I was able to extract the first year using your
REGEXEXTRACT(B10,"[0-9/]+")
with this text in B10: “name, President of city (1996–2006)”Result: 1996
But now I would like to extract the second year. Do you know how I can do that?
Hi, Jason,
Try this one.
=REGEXEXTRACT(B10,"\–([\d\.]+)\)")
Replace the
–
in the formula with the one that copied from your text itself.Another related question
How to extract the date from the text (when the date could have an unknown number of digits. This grabs the first digit.
=REGEXEXTRACT(B10,"\d+")
6/30/97: “Press Remarks with contry_name Foreign Minister name_of_minister, City, Country”
Hi, Jason,
This would help.
=REGEXEXTRACT(B10,"[0-9/]+")
I have a cell with data posted as follows
D
L
W
W
I want it to show D L W W
Is there a way to do this?
Hi, Chris Durell
Assume cell B6 contains the said characters. I guess the characters are separated by New Lines. Either clean them or replace them with space characters.

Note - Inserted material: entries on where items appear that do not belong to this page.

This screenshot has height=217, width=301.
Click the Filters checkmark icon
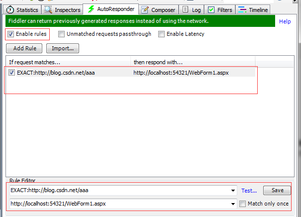pos(211,9)
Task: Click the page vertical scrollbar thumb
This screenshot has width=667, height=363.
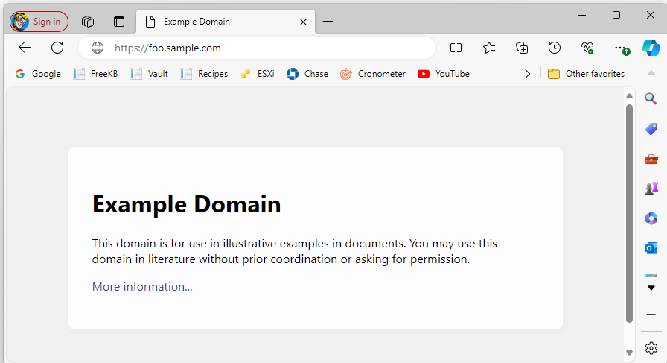Action: 630,213
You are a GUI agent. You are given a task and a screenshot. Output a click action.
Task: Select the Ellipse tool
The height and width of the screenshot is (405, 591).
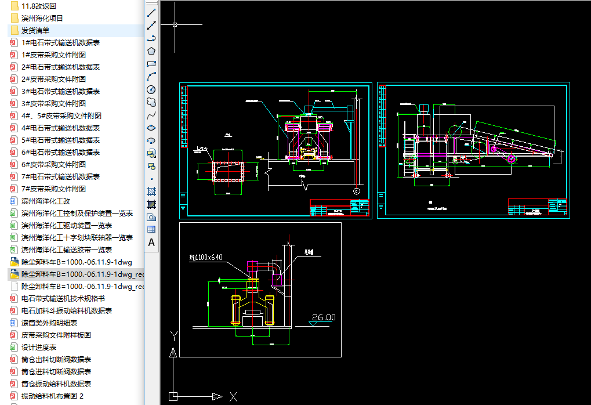tap(151, 128)
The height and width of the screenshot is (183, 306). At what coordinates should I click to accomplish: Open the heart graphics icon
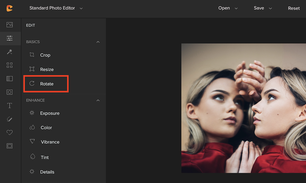(x=9, y=132)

To clean the New Line characters, use the following CLEAN formula.
=clean(B6)
To replace New Line characters with space characters, use the SUBSTITUTE formula.
=SUBSTITUTE(B6,char(10)," ")
Related: How to Move New Lines in a Cell to Columns in Google Sheets.
This is super helpful! Another question though, what if you wanted to extract: “Pantoprazole 40 mg” from A10?
Thanks!
Hi, Amanda,
You can use any of the below Regex.
This Regex formula extracts phrase after the “+” sign.
=trim(REGEXEXTRACT(A10, "\+(.+)"))
This Regex is to extract the first three whole words after the “+” sign.
=trim(regexextract(REGEXEXTRACT(A10, "\+(.+)"),"[\w]* [\w]* [\w]* [\w]*"))
VERY helpful. I have the following text in A10:
“Press Remarks with contry_name Foreign Minister name_of_minister, City, Country”
Note: Sample text modified by admin.
But I get an error when I use the above command
=trim(regexextract(REGEXEXTRACT(A10, "\+(.+)"),"[\w]* [\w]* [\w]* [\w]*"))
Hi, Jason,
You haven’t mentioned what you want to extract!